§ **Try it**:
Only lines that contain the word "with" are to be returned from the data below.

(Records contained in a dataset)
::::::::

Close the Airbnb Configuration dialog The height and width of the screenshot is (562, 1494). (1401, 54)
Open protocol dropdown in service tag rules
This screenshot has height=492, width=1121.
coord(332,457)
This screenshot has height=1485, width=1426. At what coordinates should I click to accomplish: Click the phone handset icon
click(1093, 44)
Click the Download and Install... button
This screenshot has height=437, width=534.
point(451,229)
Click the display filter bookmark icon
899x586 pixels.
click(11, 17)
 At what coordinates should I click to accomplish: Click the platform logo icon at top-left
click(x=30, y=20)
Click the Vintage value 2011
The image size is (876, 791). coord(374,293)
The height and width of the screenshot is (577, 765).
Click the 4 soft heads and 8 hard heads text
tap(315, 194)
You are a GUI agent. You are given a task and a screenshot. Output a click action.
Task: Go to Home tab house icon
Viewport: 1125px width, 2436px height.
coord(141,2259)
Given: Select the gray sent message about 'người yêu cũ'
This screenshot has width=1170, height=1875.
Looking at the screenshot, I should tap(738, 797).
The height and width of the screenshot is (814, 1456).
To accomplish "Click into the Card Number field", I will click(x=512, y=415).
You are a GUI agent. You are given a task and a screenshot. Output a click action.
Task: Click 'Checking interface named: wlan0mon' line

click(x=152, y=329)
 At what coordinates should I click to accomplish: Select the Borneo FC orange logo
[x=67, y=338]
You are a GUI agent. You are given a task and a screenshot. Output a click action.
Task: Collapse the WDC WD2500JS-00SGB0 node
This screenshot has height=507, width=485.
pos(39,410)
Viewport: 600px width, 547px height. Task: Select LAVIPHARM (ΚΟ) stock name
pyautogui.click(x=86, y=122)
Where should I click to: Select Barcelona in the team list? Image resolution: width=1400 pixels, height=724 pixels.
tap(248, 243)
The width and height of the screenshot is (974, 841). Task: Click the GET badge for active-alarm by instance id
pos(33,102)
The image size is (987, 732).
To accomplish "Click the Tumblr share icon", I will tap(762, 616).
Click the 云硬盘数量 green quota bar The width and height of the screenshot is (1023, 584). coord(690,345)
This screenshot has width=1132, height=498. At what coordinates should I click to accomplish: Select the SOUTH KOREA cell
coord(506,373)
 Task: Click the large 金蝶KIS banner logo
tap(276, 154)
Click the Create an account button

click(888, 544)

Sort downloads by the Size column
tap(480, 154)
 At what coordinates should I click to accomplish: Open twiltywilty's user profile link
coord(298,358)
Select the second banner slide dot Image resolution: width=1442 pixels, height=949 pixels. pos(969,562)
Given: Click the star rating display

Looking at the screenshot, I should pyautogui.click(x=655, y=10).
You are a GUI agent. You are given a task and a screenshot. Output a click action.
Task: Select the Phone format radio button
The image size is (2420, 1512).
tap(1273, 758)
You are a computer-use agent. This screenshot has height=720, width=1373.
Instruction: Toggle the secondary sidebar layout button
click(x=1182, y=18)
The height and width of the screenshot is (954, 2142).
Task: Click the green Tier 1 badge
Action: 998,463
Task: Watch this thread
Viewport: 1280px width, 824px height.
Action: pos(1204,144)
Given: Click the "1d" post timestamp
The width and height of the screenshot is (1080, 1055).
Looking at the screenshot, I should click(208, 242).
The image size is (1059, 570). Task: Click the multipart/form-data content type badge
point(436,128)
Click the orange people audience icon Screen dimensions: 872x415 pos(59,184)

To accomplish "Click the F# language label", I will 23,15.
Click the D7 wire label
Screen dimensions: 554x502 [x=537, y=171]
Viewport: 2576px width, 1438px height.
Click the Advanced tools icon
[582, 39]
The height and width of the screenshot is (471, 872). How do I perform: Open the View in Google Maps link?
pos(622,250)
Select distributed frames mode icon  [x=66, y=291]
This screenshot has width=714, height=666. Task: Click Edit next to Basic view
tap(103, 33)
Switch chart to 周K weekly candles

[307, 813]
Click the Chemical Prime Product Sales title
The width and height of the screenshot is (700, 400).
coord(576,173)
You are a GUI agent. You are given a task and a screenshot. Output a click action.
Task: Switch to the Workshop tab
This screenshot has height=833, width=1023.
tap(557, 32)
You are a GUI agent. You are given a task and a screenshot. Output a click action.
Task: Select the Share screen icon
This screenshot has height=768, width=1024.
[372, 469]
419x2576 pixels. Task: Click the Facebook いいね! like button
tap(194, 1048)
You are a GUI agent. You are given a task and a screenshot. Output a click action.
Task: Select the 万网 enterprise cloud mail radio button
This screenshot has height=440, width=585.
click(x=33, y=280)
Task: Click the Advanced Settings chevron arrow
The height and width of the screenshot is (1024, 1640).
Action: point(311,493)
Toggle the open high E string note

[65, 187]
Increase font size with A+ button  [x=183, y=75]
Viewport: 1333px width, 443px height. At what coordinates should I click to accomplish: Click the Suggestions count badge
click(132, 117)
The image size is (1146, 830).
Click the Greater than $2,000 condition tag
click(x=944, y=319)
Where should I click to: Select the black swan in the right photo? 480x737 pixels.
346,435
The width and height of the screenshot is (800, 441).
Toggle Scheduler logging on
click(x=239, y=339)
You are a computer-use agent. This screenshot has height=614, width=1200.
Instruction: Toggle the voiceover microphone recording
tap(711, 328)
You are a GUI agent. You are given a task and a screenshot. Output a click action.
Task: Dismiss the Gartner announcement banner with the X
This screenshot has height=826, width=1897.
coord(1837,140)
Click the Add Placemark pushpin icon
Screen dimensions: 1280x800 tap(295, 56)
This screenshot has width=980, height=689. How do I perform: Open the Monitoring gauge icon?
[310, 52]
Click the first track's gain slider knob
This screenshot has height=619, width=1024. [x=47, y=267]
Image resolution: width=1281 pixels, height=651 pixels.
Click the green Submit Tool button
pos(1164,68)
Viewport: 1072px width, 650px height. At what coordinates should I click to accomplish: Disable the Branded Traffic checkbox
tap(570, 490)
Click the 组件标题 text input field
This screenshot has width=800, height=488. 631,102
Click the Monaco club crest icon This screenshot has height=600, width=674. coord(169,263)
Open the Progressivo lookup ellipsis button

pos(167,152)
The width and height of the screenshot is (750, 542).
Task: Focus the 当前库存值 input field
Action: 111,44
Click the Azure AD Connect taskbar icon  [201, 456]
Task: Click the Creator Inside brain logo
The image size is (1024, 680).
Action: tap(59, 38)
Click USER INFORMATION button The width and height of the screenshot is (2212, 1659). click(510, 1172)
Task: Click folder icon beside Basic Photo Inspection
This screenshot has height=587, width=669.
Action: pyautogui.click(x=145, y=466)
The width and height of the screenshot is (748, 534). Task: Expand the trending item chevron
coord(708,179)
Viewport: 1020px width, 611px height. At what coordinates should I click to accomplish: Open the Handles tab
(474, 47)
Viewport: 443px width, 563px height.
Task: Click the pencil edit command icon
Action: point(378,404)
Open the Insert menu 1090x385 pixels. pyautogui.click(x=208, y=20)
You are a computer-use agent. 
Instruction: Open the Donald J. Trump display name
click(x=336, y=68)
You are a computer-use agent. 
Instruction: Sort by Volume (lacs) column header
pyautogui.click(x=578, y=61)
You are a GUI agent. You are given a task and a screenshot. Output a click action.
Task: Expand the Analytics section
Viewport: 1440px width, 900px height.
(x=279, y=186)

::::::::

§ **Result below**:
Increase font size with A+ button  [x=183, y=75]
Task: Dismiss the Gartner announcement banner with the X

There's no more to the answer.